▸ Entries from a pointing dataset

* BEGIN *

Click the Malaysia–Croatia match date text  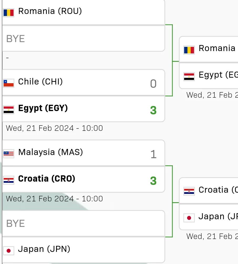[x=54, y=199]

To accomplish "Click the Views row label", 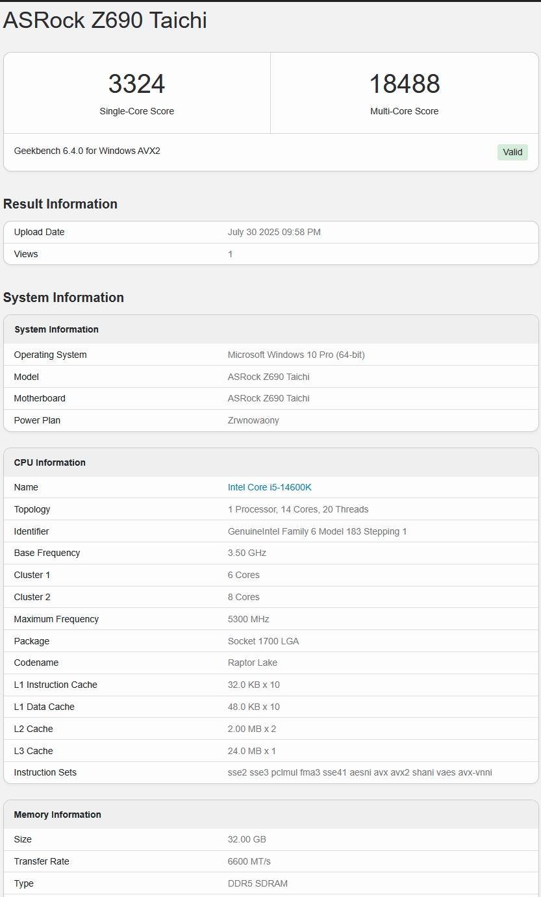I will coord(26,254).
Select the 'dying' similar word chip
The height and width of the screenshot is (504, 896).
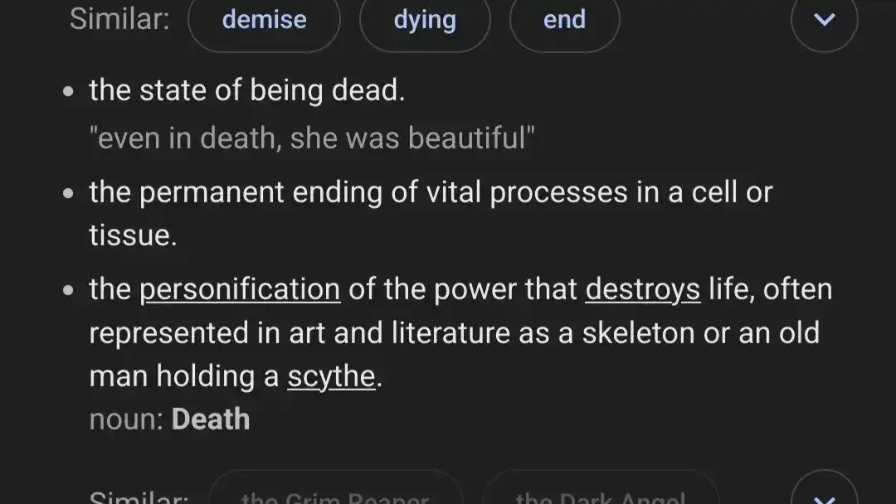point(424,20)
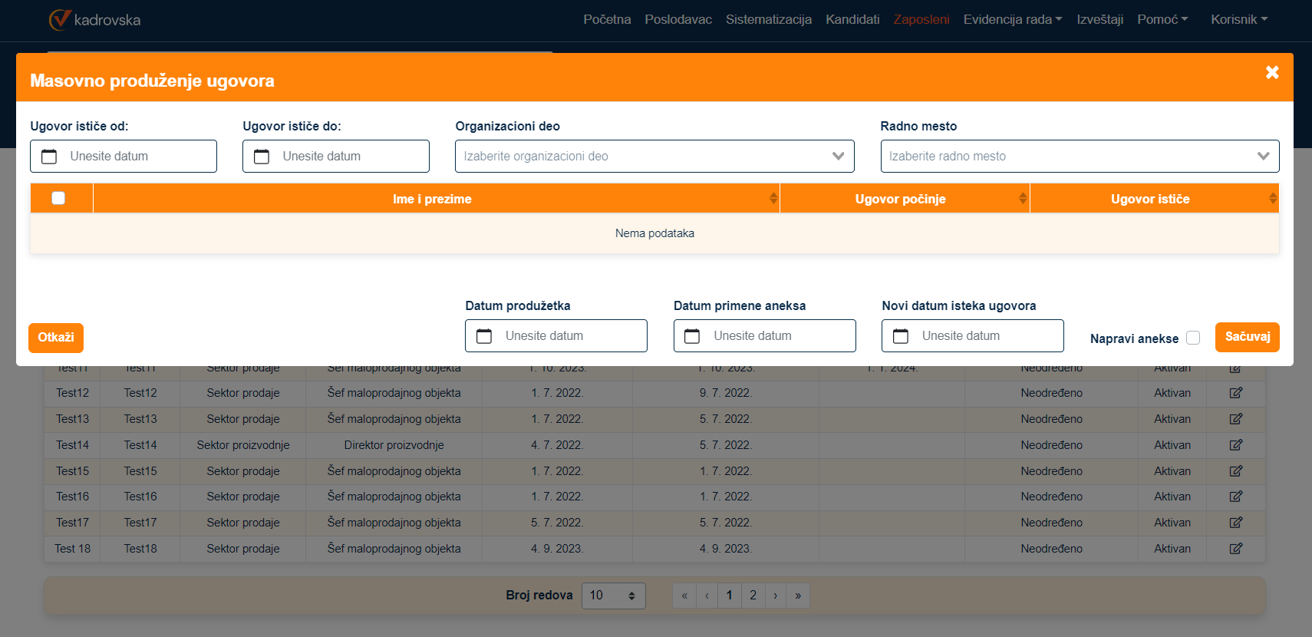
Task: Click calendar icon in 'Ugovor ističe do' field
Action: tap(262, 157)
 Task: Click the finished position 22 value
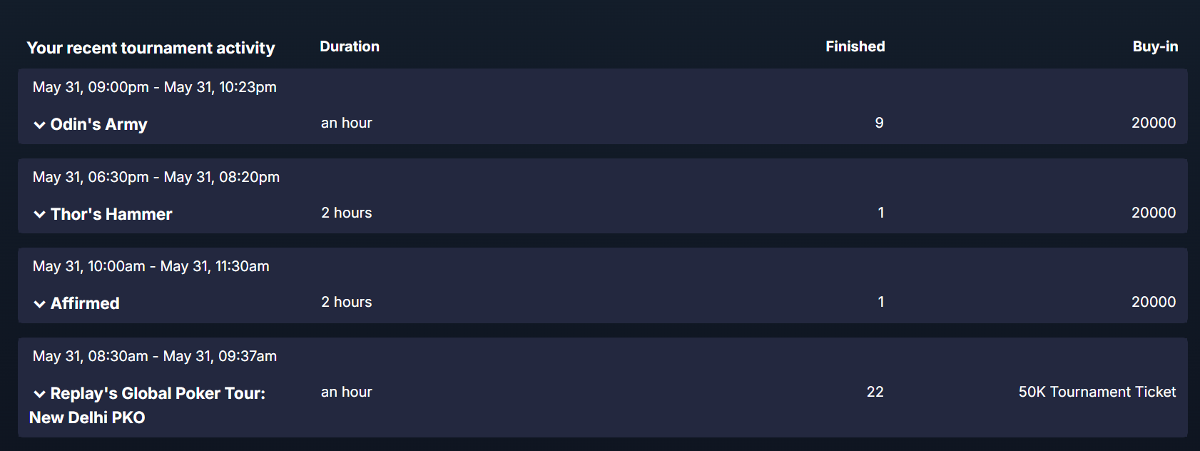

* END *

▸ TASK REQUIREMENTS
Please extract the entries word for word, starting at the line that contains "Select the 'dying' similar word chip" and continuing through the end of the entries, and omit the pictures.

▸ RESULT
Select the 'dying' similar word chip
The height and width of the screenshot is (504, 896).
point(424,20)
Task: Click calendar icon in 'Ugovor ističe do' field
Action: tap(262, 157)
 Task: Click the finished position 22 value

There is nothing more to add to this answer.